Try it – Count, please, the lines in the listing below that contain "computer", and reply with the count only.

Records provided –
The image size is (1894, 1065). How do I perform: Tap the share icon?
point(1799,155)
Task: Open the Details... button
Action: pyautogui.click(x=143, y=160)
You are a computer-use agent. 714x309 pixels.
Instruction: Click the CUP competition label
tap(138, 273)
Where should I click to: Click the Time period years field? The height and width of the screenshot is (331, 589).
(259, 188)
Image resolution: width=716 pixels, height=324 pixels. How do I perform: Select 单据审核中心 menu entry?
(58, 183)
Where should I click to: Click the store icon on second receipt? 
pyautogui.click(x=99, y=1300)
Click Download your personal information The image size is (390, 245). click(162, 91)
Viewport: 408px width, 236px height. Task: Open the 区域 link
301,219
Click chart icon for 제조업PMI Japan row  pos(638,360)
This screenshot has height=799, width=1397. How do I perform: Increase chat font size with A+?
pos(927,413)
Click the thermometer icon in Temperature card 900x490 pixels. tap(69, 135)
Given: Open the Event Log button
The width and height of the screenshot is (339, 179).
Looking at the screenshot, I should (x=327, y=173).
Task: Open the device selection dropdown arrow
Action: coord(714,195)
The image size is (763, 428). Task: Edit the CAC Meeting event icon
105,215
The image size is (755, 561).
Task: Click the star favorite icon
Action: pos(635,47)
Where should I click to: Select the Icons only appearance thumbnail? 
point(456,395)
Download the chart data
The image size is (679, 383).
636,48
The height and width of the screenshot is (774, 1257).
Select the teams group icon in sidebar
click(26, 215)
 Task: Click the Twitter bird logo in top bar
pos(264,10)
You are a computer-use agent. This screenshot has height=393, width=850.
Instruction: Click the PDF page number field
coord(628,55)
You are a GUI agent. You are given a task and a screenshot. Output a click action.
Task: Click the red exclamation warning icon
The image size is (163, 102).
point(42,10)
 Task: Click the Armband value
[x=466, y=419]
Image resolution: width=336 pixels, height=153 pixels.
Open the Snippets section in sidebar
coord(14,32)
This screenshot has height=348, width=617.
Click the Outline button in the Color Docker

Solution for this exercise – 2